The Fault in Our Stars

The Fault in Our Stars - John Green For a long time I've been intimidated by The Fault in Our Stars for the most obvious of reasons: its popularity. This book is so popular that for a while I was a little put off and felt like I wasn't quite ready to read it yet. Now, cancer has made its unwelcome appearances in my family, but it hasn't been close enough to me to personally affect me (my grandmother died of lung cancer, but this was before I was born) but close enough to know that it is a serious illness that nobody wants to get. And now that the film has been released, I was determined to get it read as soon as possible and my expectations were sky high. And while I didn't cry, I did enjoy this book.

The Fault in Our Stars is the story of Hazel, who is living with terminal lung cancer, and Augustus, who has been clear of cancer for a while but lost a leg from his ordeal, and the relationship that they develop after they meet at a cancer support group for teens. At the beginning of the book, I had a bit of trouble getting into the story and didn't really start to enjoy it until about half-way through when things started to move forward at a better pace. And also get more heartbreaking, but I'll move onto that in a bit. I guess I just wasn't a fan of long chapters that are pretty much Gus and Hazel talking about their illnesses in metaphors and being pretentious. Don't get me wrong, I like me some good metaphors, but when they're inserted into character dialogue and then become an important part of that character's personality, I start to get sick of them pretty quickly. Now let's talk about the sad stuff. I knew that this book was going to be sad, I mean this is a book about teenagers living with cancer. What I didn't expect was how quickly all the happy was going to come crashing down. I'm not a crier at all, but this the fall in this book did leave me with a bit of a lump in my throat. I've only experienced a relative having cancer once in my life (my mum's uncle died of cancer a couple of years ago and my nana died of cancer before I was born) and my experience was nothing compared to this book. I didn't get to see that person suffering and seeing it in this book made me glad that I didn't see that in my life. And I think that's what makes books about terminal illnesses (not just cancer) like this important for young people, we're able to see the pain that people go through even if we don't experience it for ourselves in reality and I think it helps us to understand.

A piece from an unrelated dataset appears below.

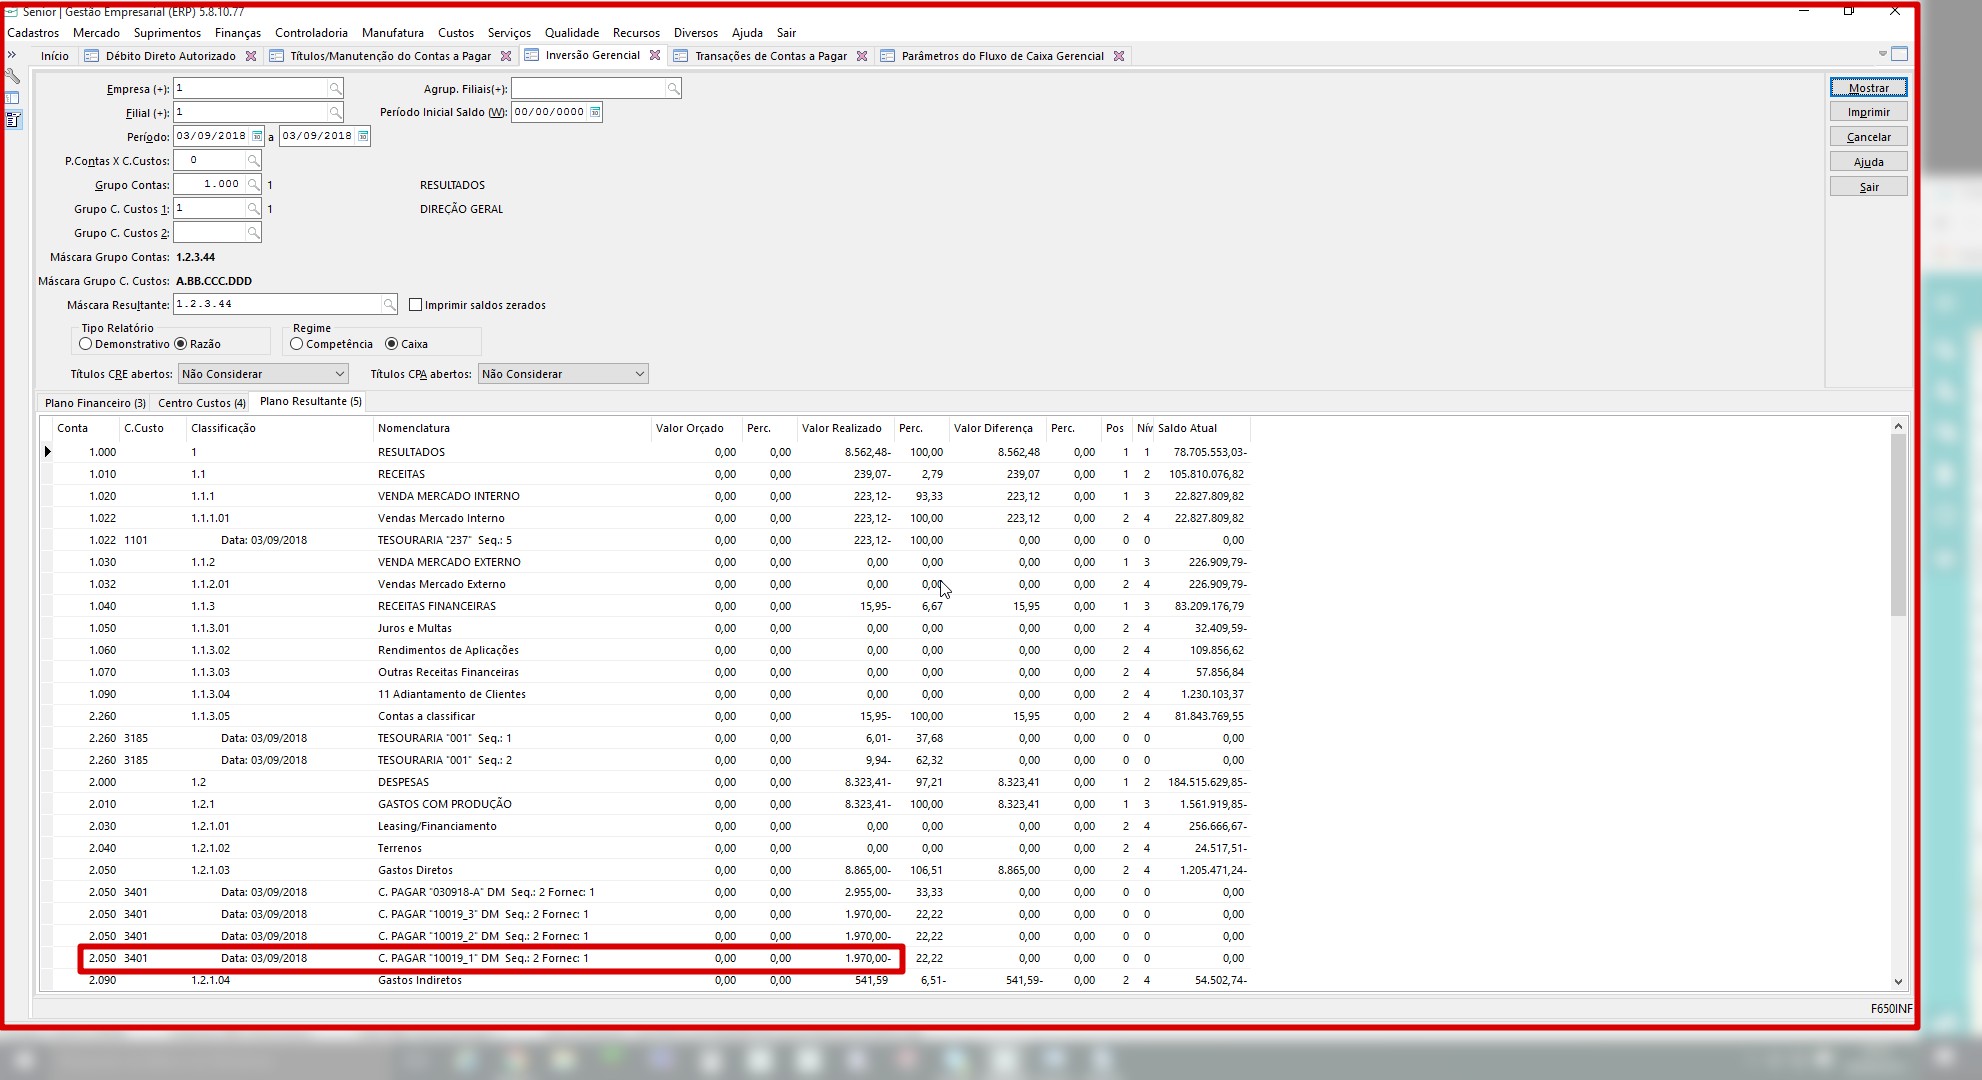Screen dimensions: 1982x1080
Task: Click the Mostrar button
Action: [x=1868, y=88]
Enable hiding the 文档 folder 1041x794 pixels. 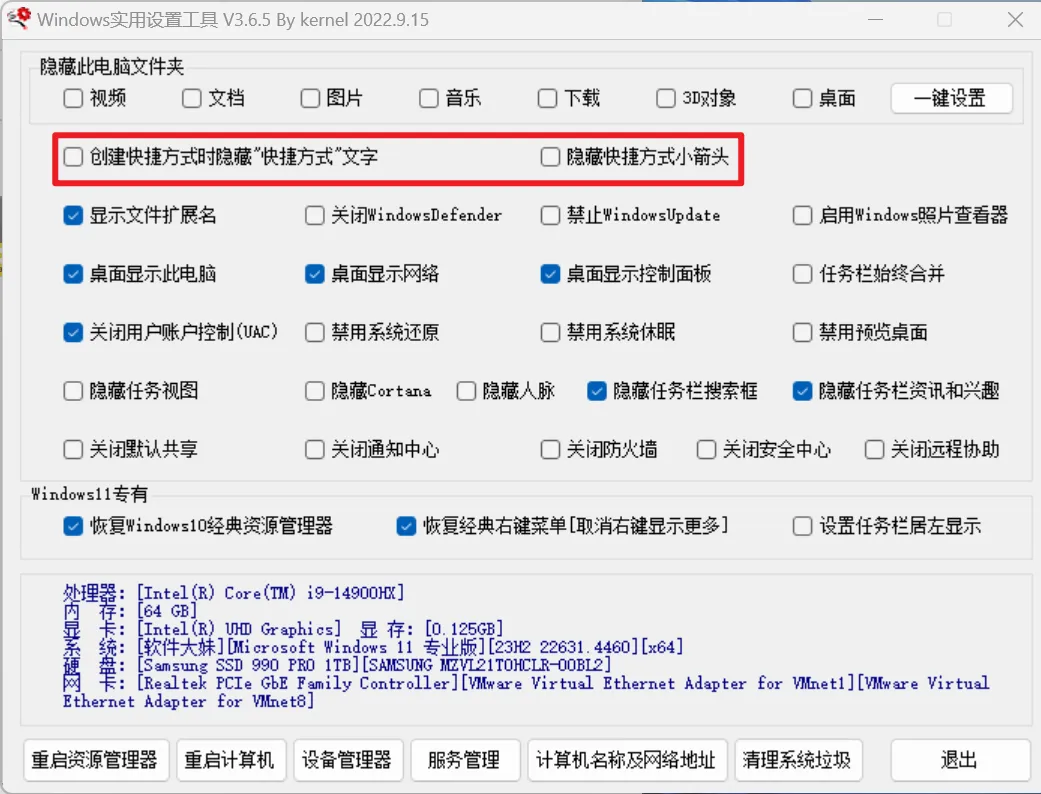[190, 98]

I had a bit of a mixed reaction to the characters and I'm not sure about whether that's a good thing or not. At the beginning, I liked Hazel and didn't like Gus, whereas at the end, my sympathies got projected onto Gus and I got annoyed by Hazel. I think this is one of the very few times that this has happened when reading a book, but I guess it shows how well-rounded they are as characters as they don't stay having the same personality all the way through the story. I didn't like Gus at first because of how pretentious he is, which is one of my biggest pet peeves not only with fictional characters, but with real people. Every time he started speaking in his silly metaphors, I was rolling my eyes so hard because it was just too much. And then we get to the end and my reaction to him was completely turned on his head because I felt a huge amount of sympathy for him. As for Hazel, I really liked her at first. She was snarky and just the right amount of cynical. However, her snark and cynicism just went overboard for me at the end of the book. Like, I realise that you're angry, Hazel, but you should let everyone else be sad in their own way and express their sorrows how they want to and feels best. Just because people aren't doing things the way you do them, doesn't mean that they're wrong. Apart from Hazel and Gus, I liked all of the characters in this book. There were very few characters I didn't like at all that I wasn't supposed to dislike, and there were very few that I felt indifferent towards either.

Reading about cancer or terminal illnesses can be incredibly difficult for a lot of people because the disease takes far too many lives and it hits incredibly close to home for some people. As I'd said above, there have only been two cancer deaths in my family that I know of and they were both elderly people (if 64 counts as elderly that is), so books about young people living with the disease can be important because even though it is devastating for a person of any age to get it, we always see it as more tragic for people who are barely even adults to have no choice to live with cancer or even have their lives cut short by it. I think that books like The Fault in Our Stars are important because there are people who are have not had cancer affect their family, and books like this can help up to understand not only what people who live with the disease are going to, but people who are grieving too. Another thing I feel like I have taken from this is that cancer patients and people living with chronic illnesses don't always want our sympathy and that not everyone is hopeful about life as people on TV are. This is something that I'm definitely keeping in mind in the future.

Overall, I really enjoyed The Fault in Our Stars, despite its couple of issues that I had with it. The story was both heart-warming and heartbreaking, with its cast of lively and well-rounded characters that help to tell an important message and I think may stay with me for a while. I'm not sure if I'll read any more of John Green's books in the future; we'll just have to wait and see about that.